>> Begin GIVEN TEXT

1. Actually composting the veggies that melt into mush in the bottom of the veggie drawer instead of holding the bag by one corner and putting it in the trash.  There is something about the grossness factor that just makes it hard to scrape them out of the bag…I compost everything else I should! -Emma L.

2. Finally getting my motorcycle license to save gas this summer! -Lucy W.

3. I just discovered that changing the reflectors on my stovetop cuts boiling time in half. Also, i’m pretty proud of the fact that i always flush my dog’s poop. -Giovanna P.

4. I’m gonna use the same water bottle for the rest of my life, I’ve decided. -Julie A.

5. Get even more creative with our composting. We now have 15,000 earthworms, and for 2011 we are getting our own chickens! -Pogo S.

6. When I’m driving somewhere, I’ll leave early so I don’t speed, saving gas. -Peter M.

7. I’m going to try not to use more than 10 plastic/brown paper grocery bags in the year, which means always carrying a reusable bag. -Khary B.

>> End GIVEN TEXT
>> Begin RECORDED DATA

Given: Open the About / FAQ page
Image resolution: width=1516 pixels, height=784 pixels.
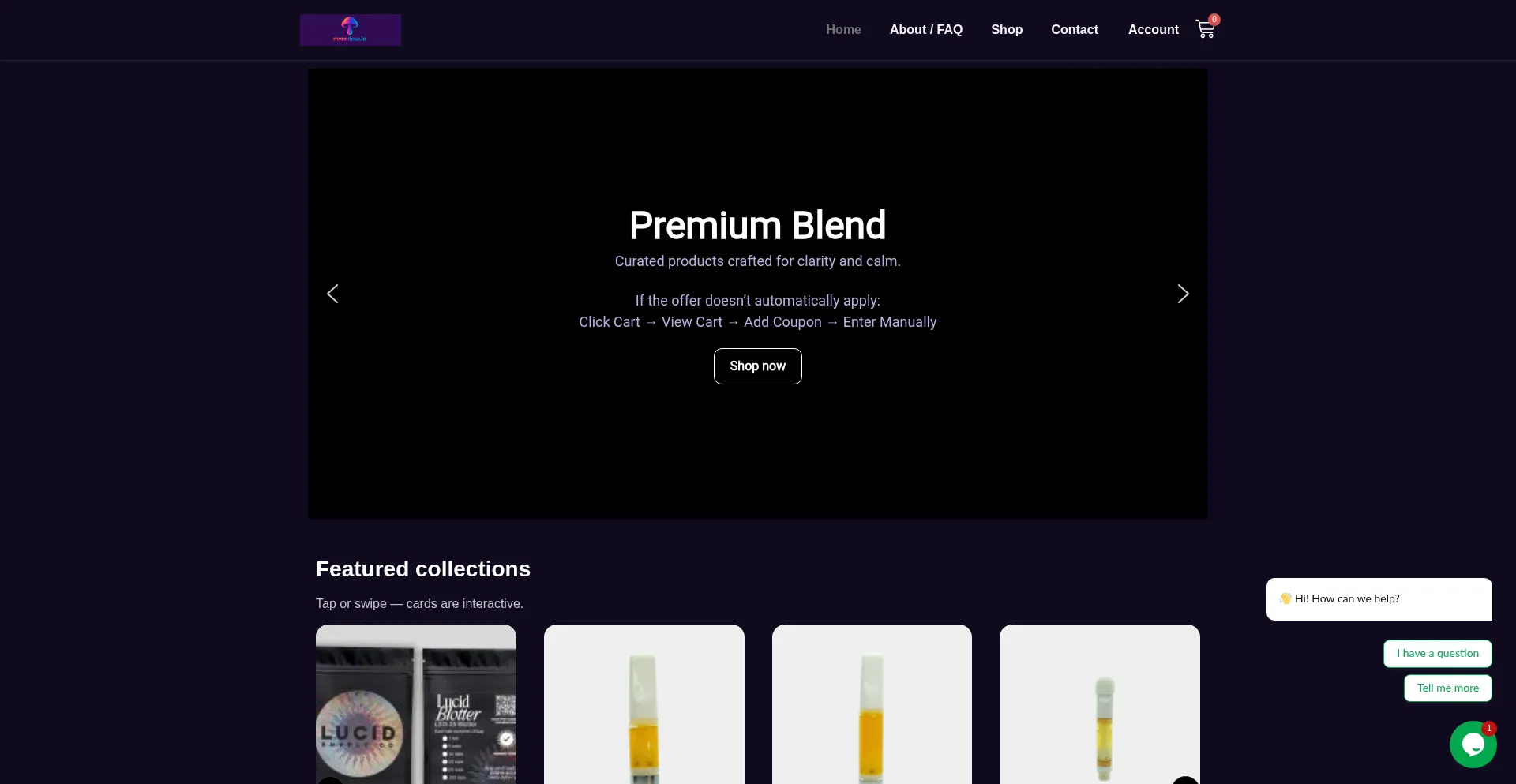Looking at the screenshot, I should pyautogui.click(x=925, y=30).
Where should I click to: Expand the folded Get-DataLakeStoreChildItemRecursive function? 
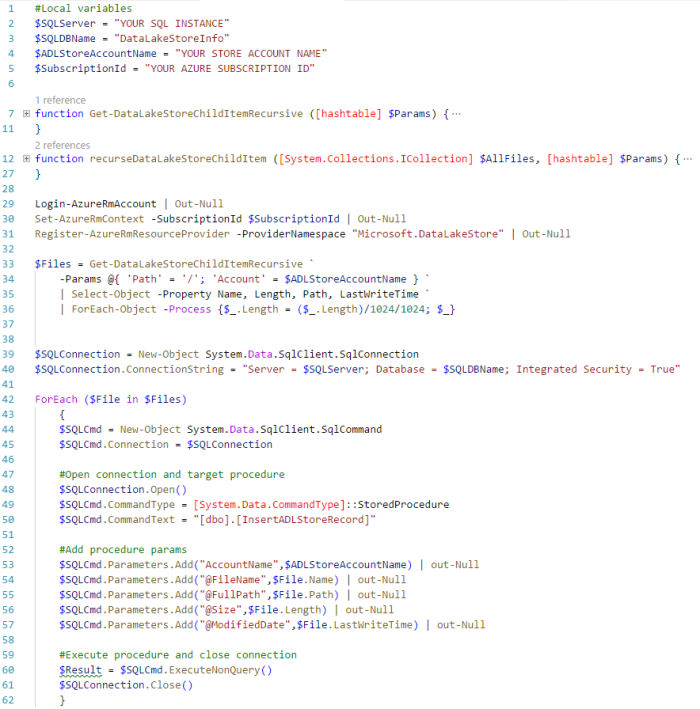click(x=26, y=114)
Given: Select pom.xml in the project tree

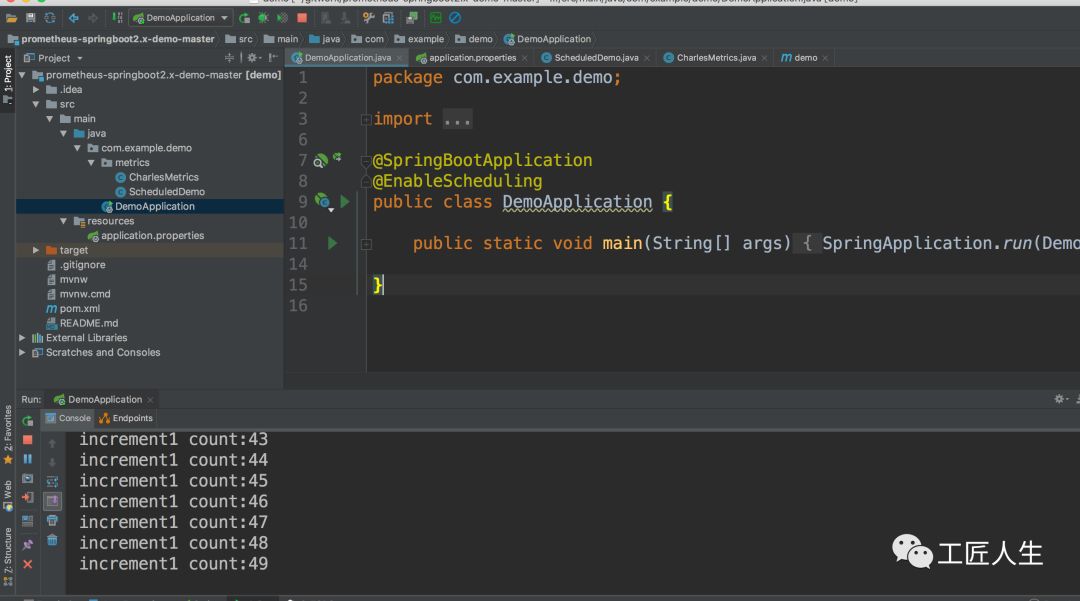Looking at the screenshot, I should pos(80,309).
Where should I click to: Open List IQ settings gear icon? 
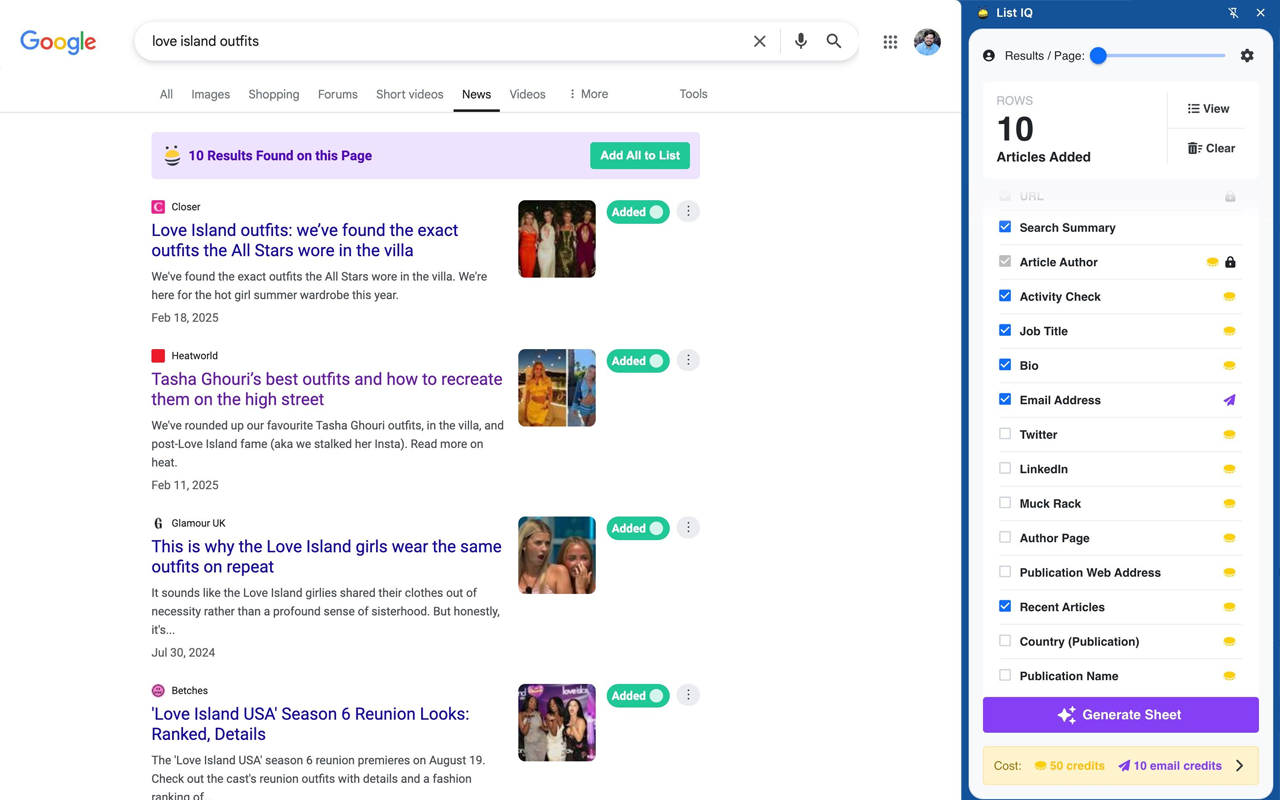[x=1247, y=55]
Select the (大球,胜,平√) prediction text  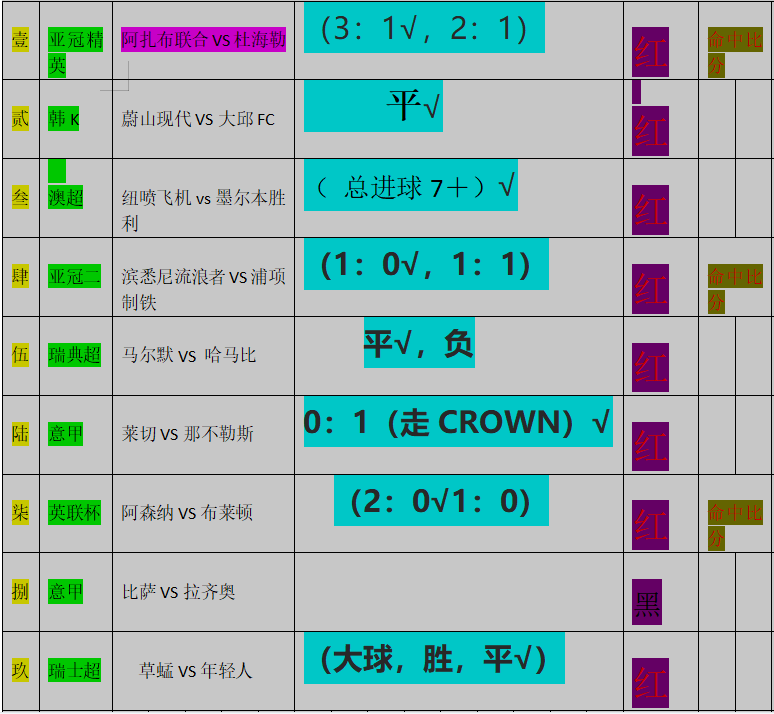433,659
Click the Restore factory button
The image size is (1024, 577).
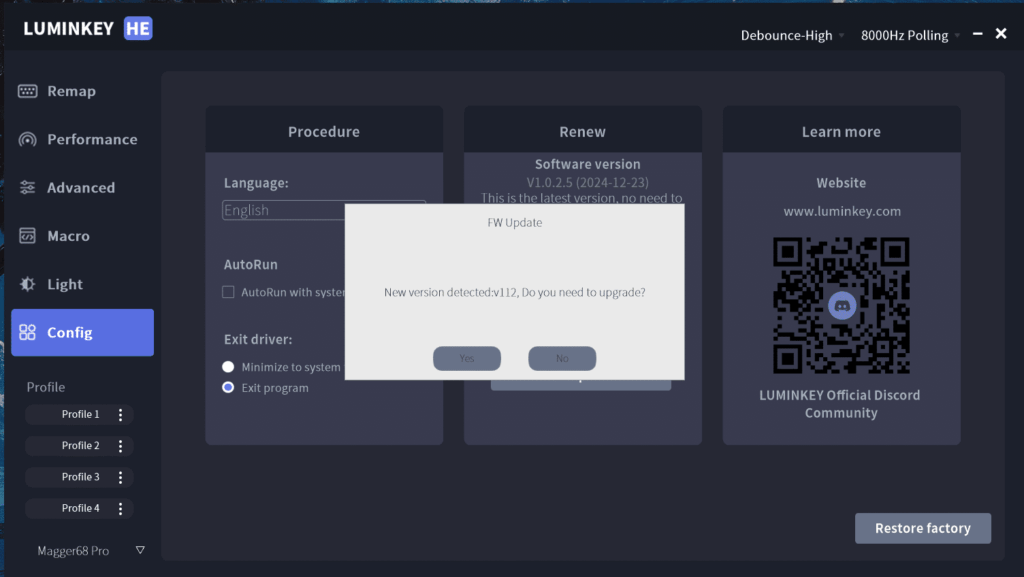point(923,528)
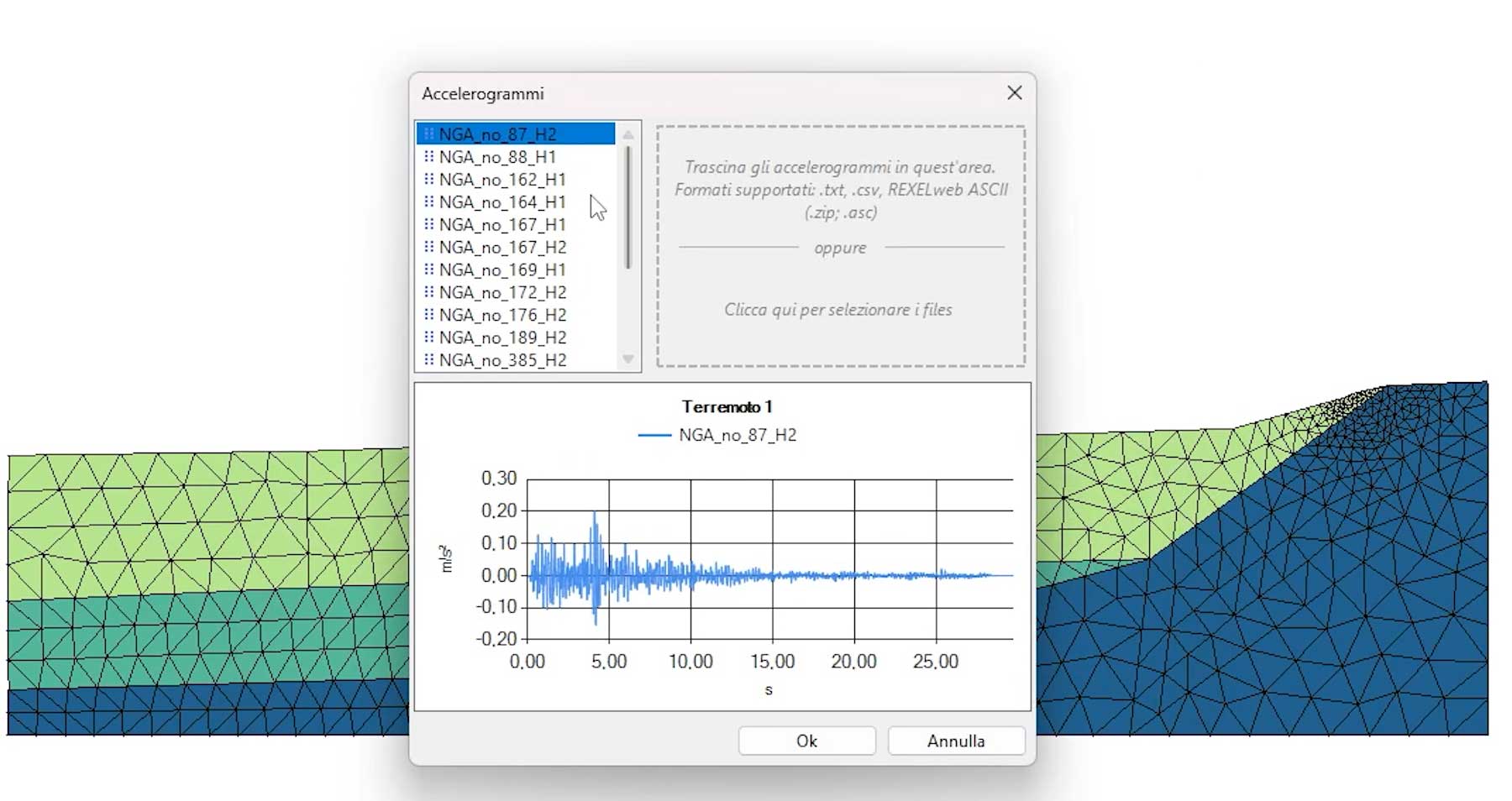The height and width of the screenshot is (801, 1512).
Task: Pick NGA_no_169_H1 from the accelerogram list
Action: pyautogui.click(x=502, y=270)
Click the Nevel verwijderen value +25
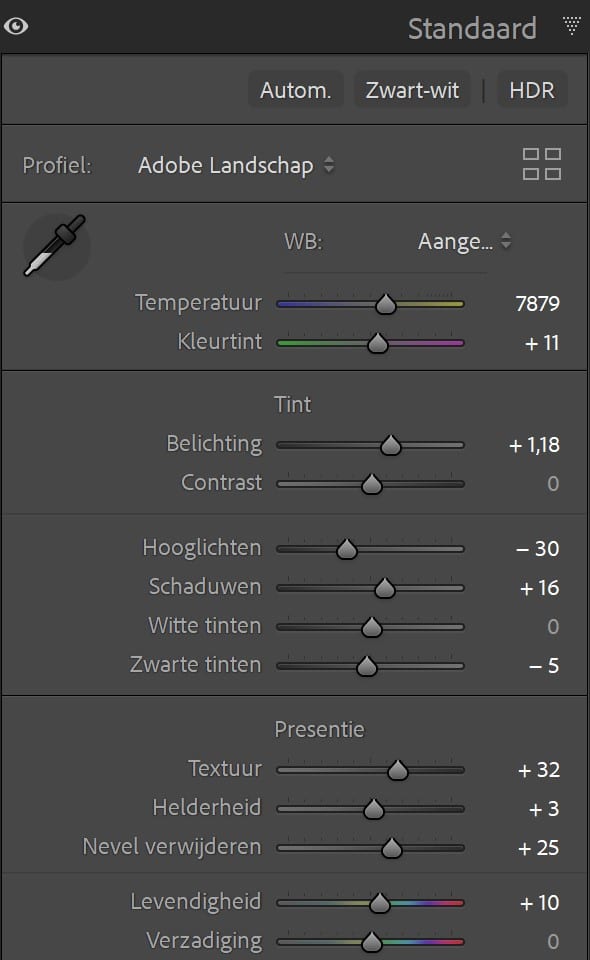Viewport: 590px width, 960px height. [x=536, y=847]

>> End RECORDED DATA

→ GIVEN TASK A:
Answer these questions from the list of green resolutions:
(i) What kind of license is Lucy W. finally getting?
(ii) According to Giovanna P., what does changing the reflectors on her stovetop do?
(iii) How many earthworms does Pogo S. say they now have?
→ GIVEN TASK B: Rewrite the list of green resolutions from "2. Finally getting" to "decided. -Julie A.", swapping "water bottle" for "travel mug".
→ GIVEN TASK C: Carry the list of green resolutions forward from its last entry by writing the next part.
The records are separate material from the text.

→ WRITTEN ANSWER A:
(i) A motorcycle license.
(ii) It cuts boiling time in half.
(iii) 15,000 earthworms.

→ WRITTEN ANSWER B:
2. Finally getting my motorcycle license to save gas this summer! -Lucy W.

3. I just discovered that changing the reflectors on my stovetop cuts boiling time in half. Also, i’m pretty proud of the fact that i always flush my dog’s poop. -Giovanna P.

4. I’m gonna use the same travel mug for the rest of my life, I’ve decided. -Julie A.

→ WRITTEN ANSWER C:
8. Save money by making some eco-friendly laundry detergent: 1 cup shaved castille soap, 1/2 cup borax, 1/2 cup washing soda. Use 1 teaspoon, and your clothes smell fresh right out of the laundry. It takes 10 minutes to make! -Leslie D.

9. No more poisonous household cleaners. The best cleaning solution I have ever used is a mixture of vinegar, lemon juice, and salt. That works on almost everything. For tough jobs like bathrooms, just sprinkle a little baking soda, then the spray, watch it fizzle, and voila! -Neeraj U.

10. I just follow my mother’s Depression-era dictum: Use it up, wear it out, make it do, or do without! -Meg B.

And as for me? My backyard is priority number one. It’s been looking downright feral since the end of the summer. Then there’s my bike, which isn’t doing anyone any good sitting on the back porch. After yardwork and bike fixing, who knows? Chickens?

What are you going to do for the planet in 2011? Share your resolutions in the comments.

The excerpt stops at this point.